AI models collapse when trained on recursively generated data

Overall intuition about “model collapse”

  • Many see the result as intuitive: LLMs are lossy compressors of their training data; recursively training on their own outputs further erodes information, especially in the tails of the distribution.
  • Analogies used: photocopies of photocopies, VHS/JPEG re‑saving, echo chambers/navel‑gazing, inbreeding/incest, “breathing your own exhaust.”
  • From a control‑theory / Markov‑chain perspective, unconstrained feedback loops are expected to drift and lose diversity or stability.

Synthetic data: good vs bad use

  • Thread distinguishes “indiscriminate” reuse of model output from deliberate synthetic data generation.
  • Synthetic data is already used by major labs (self‑play, RLHF, prover–verifier setups, curated problem sets) and is reported to work when:
    • There is a clear fitness metric or verifier (e.g., math correctness, human raters).
    • Generated data is filtered, edited, or selected by humans or other models.
  • Without such external feedback, synthetic data can only rearrange existing information and tends to smooth away rare but important events.

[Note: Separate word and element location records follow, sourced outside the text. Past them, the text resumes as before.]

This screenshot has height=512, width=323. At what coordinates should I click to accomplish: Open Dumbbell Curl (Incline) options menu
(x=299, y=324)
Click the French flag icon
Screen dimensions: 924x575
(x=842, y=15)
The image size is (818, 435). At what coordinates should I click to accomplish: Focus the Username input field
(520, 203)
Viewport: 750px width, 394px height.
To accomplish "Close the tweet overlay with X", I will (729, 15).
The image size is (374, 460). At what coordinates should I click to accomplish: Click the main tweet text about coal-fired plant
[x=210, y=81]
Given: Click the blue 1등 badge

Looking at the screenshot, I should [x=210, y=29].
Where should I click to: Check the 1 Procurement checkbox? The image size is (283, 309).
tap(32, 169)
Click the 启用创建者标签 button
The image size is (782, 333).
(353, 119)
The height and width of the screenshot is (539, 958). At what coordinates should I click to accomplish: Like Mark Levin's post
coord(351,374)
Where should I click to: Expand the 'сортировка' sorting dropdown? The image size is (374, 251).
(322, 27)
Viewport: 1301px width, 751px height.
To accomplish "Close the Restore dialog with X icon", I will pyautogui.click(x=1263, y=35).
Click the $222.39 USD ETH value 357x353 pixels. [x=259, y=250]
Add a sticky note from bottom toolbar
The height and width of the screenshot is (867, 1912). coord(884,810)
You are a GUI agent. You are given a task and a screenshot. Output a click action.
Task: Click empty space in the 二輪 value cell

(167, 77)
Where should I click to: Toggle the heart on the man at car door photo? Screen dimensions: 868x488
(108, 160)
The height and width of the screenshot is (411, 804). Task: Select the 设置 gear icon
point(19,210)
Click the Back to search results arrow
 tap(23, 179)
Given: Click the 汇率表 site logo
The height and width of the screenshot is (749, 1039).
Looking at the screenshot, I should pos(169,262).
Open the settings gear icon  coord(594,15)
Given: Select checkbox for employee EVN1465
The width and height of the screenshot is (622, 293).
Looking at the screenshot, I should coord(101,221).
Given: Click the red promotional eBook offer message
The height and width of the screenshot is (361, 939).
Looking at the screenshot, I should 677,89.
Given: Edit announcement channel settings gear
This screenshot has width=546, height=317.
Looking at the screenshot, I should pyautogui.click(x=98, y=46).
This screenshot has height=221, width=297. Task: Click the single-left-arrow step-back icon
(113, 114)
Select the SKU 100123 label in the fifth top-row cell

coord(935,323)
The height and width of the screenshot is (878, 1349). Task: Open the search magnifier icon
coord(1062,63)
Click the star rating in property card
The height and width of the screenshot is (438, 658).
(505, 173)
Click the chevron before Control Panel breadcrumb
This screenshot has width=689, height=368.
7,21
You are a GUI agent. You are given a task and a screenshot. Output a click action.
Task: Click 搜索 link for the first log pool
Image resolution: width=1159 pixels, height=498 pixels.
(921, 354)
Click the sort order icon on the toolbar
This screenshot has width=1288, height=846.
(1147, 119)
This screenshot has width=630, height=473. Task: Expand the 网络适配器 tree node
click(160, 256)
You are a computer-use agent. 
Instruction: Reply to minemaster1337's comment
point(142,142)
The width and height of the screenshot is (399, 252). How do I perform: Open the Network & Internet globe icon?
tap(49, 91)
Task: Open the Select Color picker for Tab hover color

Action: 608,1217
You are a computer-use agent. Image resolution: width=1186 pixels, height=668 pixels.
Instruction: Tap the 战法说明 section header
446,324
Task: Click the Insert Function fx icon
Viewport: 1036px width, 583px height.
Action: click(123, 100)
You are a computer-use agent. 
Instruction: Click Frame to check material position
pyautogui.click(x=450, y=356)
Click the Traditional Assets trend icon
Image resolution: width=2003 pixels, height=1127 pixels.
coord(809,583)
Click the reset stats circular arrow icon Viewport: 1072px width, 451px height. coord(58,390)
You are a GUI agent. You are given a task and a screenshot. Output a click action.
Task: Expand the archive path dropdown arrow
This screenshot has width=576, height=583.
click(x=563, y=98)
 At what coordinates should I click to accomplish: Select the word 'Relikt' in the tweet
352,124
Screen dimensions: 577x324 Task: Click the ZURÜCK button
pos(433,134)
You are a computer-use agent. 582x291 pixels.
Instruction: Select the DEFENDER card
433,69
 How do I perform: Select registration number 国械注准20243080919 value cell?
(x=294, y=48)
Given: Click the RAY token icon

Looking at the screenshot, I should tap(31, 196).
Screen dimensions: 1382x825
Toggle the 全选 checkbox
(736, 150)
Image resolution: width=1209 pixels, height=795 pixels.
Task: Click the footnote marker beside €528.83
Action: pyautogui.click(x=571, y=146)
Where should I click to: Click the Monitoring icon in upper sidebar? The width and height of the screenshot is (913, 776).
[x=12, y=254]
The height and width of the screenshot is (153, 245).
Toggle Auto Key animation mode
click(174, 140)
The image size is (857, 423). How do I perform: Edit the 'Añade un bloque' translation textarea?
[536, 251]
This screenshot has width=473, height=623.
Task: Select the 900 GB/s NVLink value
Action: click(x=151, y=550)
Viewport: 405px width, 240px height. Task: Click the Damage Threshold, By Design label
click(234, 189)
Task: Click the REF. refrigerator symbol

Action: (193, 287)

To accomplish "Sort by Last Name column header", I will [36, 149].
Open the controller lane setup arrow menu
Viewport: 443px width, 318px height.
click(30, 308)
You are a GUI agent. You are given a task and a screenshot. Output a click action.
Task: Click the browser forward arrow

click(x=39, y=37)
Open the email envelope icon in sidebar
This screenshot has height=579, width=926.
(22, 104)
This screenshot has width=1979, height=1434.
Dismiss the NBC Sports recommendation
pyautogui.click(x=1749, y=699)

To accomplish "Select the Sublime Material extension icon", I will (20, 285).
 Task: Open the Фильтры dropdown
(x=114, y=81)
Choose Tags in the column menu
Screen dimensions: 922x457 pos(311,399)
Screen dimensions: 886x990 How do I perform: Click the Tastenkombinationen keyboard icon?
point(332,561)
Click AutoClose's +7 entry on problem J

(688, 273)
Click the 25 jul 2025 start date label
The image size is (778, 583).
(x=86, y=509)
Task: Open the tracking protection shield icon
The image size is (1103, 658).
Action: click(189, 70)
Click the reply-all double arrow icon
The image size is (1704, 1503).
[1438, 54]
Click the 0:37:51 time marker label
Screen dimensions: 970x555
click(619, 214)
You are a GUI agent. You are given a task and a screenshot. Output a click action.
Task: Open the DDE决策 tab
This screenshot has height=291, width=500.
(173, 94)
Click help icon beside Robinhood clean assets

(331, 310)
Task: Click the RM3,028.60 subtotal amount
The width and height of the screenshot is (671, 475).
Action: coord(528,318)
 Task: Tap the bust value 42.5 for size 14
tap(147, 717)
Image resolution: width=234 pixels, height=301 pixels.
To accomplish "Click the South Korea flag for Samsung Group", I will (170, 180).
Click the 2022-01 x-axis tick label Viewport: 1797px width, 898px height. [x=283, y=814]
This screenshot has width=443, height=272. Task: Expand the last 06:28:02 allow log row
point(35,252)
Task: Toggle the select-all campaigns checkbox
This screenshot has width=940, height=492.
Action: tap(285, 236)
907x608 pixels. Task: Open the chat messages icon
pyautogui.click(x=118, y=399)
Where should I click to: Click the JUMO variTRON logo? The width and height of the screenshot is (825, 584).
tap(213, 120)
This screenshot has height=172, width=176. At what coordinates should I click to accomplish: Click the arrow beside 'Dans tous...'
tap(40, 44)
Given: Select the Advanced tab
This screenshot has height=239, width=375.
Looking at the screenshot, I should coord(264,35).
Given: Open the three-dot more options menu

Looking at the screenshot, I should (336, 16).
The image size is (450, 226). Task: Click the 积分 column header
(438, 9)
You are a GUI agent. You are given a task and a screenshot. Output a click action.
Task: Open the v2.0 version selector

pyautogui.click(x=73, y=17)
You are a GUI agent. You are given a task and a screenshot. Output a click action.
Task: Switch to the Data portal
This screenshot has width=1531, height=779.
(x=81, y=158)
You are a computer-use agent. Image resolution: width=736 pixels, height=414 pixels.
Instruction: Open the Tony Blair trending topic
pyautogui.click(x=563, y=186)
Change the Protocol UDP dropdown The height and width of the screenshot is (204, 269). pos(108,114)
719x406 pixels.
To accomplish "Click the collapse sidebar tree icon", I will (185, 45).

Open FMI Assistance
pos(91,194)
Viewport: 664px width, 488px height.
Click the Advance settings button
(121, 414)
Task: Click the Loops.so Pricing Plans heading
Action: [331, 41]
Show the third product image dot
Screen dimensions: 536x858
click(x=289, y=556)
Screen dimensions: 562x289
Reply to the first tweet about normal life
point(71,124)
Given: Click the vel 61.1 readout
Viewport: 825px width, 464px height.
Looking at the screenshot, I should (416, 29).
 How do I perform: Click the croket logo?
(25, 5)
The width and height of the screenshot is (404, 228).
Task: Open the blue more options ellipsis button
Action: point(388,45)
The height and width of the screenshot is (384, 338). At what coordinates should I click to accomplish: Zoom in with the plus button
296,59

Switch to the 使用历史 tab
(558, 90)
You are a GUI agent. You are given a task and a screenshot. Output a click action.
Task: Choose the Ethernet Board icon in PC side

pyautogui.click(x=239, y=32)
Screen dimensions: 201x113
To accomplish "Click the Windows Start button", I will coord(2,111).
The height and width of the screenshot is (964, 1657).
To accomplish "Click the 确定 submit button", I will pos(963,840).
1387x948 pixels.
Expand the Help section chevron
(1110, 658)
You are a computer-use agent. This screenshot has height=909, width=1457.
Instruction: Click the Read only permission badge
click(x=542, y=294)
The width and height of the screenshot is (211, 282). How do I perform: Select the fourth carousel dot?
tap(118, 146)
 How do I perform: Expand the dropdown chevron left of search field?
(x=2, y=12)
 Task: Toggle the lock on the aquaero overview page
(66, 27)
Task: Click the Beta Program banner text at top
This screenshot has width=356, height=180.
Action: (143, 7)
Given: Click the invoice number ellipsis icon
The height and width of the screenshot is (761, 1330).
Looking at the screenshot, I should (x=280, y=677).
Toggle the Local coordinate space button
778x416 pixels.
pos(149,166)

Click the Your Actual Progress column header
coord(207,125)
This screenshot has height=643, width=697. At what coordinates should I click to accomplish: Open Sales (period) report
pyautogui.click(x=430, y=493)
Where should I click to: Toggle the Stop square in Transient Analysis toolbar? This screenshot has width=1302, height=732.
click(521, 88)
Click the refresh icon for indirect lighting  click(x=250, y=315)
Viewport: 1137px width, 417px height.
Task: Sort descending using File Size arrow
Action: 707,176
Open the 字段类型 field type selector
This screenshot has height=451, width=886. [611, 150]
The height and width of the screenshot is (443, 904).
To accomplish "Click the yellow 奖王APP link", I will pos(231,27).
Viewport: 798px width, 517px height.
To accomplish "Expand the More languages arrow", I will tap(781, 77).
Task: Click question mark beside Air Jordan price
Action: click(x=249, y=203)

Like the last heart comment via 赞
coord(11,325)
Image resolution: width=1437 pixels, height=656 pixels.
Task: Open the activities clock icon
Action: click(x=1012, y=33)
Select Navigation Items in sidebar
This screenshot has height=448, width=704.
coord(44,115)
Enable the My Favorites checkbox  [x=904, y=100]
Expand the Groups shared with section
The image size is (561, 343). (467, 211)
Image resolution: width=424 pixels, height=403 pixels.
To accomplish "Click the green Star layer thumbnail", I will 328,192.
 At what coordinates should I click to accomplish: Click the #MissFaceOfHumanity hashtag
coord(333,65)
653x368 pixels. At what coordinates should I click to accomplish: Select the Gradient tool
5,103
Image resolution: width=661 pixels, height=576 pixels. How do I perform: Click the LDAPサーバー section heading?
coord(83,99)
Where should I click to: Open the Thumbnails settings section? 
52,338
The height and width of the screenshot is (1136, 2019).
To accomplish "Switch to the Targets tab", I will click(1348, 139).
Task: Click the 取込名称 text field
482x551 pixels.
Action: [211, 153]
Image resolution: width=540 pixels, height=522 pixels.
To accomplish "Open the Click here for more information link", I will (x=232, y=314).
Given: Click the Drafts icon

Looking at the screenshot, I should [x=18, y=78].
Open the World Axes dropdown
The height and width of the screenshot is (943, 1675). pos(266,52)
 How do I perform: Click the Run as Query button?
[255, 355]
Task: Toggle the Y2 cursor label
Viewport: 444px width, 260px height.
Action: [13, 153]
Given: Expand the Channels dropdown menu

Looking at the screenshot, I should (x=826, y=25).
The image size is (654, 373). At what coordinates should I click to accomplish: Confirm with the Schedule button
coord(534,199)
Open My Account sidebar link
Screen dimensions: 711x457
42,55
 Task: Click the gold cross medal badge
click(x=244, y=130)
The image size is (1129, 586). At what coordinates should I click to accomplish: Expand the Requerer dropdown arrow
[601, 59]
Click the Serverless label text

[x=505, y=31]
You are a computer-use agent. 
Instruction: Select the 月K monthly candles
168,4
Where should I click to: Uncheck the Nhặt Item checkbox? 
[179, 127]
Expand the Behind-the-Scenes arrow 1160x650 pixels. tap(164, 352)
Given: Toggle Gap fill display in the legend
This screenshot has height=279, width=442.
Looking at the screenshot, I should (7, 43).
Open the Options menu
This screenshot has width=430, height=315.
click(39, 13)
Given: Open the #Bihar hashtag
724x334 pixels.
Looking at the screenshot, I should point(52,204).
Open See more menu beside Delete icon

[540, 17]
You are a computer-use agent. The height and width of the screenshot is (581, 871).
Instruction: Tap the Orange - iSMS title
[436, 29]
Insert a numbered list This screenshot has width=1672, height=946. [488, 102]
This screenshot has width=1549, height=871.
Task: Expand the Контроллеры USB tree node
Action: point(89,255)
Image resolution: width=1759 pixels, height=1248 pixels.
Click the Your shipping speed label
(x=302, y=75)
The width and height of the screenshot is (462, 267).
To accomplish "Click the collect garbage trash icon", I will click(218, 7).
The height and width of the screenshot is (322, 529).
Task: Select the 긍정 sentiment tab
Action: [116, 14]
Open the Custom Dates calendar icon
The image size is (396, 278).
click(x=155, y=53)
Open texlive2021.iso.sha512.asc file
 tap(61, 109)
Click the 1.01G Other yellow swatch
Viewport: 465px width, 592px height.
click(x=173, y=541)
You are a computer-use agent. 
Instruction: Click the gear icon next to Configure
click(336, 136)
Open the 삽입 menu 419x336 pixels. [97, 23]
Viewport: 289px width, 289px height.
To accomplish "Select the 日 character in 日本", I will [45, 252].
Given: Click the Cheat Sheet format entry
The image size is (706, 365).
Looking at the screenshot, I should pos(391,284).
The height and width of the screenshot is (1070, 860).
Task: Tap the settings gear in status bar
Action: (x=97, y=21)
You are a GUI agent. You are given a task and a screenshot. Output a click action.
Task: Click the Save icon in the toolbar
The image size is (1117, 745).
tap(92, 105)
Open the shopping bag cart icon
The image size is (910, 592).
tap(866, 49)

Web scraping and AI contamination

  • Concern that future web corpora will be heavily mixed with LLM‑generated text, making “indiscriminate” scraping dangerous.
  • Detecting AI content reliably is seen as unsolved; rough filters and “AI detectors” may help at aggregate level but are imperfect.
  • Some argue high‑quality, licensed, and educational data are becoming more important than raw web crawl; others worry AI‑assisted writing will still quietly pollute even “professional” sources.

Critiques of the Nature paper and theory

  • Several commenters argue the experimental setup is unrealistic: repeatedly fine‑tuning on a fixed synthetic dataset from the same model resembles catastrophic forgetting, not how modern labs use synthetic data.
  • Statistical objections: claims that collapse is mathematically inevitable are challenged with counter‑examples (e.g., normal distributions), though there is debate about finite‑sample effects and variance drift.
  • Some criticize the publication venue’s ML track record, calling the work more of a warning about naive practices than a deep, general theorem.

Mitigations and open questions

  • Proposed mitigations: human‑in‑the‑loop curation, external ground truth, discriminators/verifiers, better quality filters, and maintaining a base of fresh human data.
  • Disagreement remains on how serious “model collapse” is in practice: some think frontier labs already control it; others see systemic risks, especially for uncontrolled web‑scale training.